Creating a Chart with grouped data sums

Copper Contributor

Working in Windows 10, Excel Version 2110.

I am trying to setup a sales log for a foam shop that sells foam for seat cushions and other applications. I have no experience working in excel so i need a step by step explanation if possible.

The spreadsheet will have all our custom foam order data, with dimensions of custom ordered foam pieces (H x W x L), foam types (Density, Firmness), dates ordered, and a calculation of the volume (in board feet) for each piece.

How can i make a chart or table that selects for one like characteristic and groups data together to get useful comparative information about different sales figures to inform our product buying with sales trends?

For example:

    A chart showing the total sum of board feet for all Foam pieces entered as having the same thickness, for each distinct thickness, to show in a chart which thickness has the most board feet sold and how it stacks up against all other thicknesses. (I.E. total volume of all 5" thick foam=120BF, total of all 6" thick=300BF, 7" thick=254BF etc., represented in a bar graph with each bar being one distinct foam thickness with the bar height equal to the sum of all rows of the same foam height's calculated board feet.)

 

I'm sure this can be done but how? Do i have to generate each sum manually in a pivot table to reference those sums and create custom fields to label each bar in the chart for each thickness?

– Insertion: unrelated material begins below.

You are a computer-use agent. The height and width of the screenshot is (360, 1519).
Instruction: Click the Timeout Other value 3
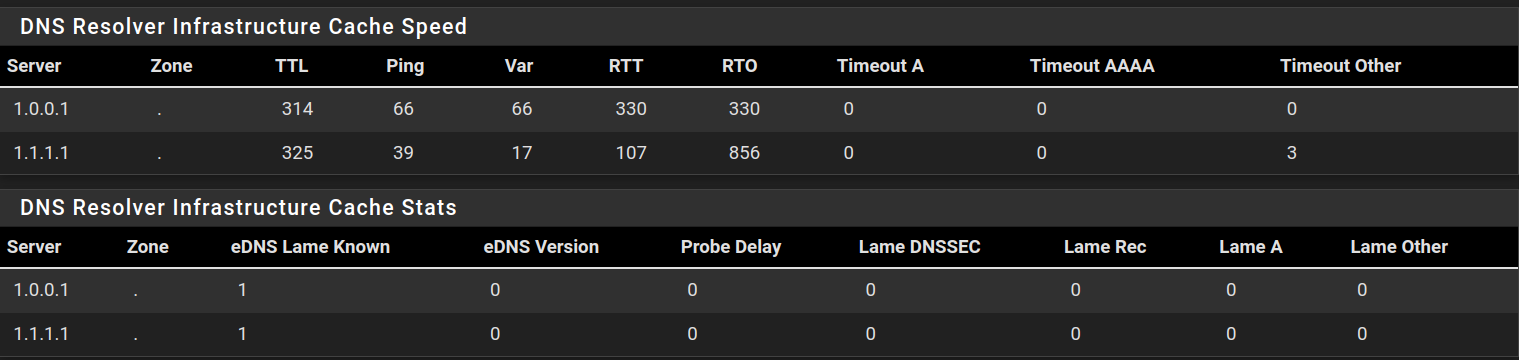pos(1292,153)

Or is there a way to selectively group data based on a common trait (I.E. All lines of a common thickness)?

1 Reply

@KeenanU I believe you can use pivot tables for this, but it goes too far to give you a step be step instruction here. Plenty of good tutorials are available on line. Just google "pivot table excel".

 

When you talk about "thickness", I assume you take about "height". A small pivot table can easily make the summary you described. Sum footage for each thickness and sort in descending order. See attached.

 

You loose me when you write "and how it stacks up to all other thicknesses (i.e. total volume of all 5" thick foam=120BF, total of all 6" thick=300BF, 7" thick=254BF etc.)". BF as in Board Foot?? Did som guess work in the attached file.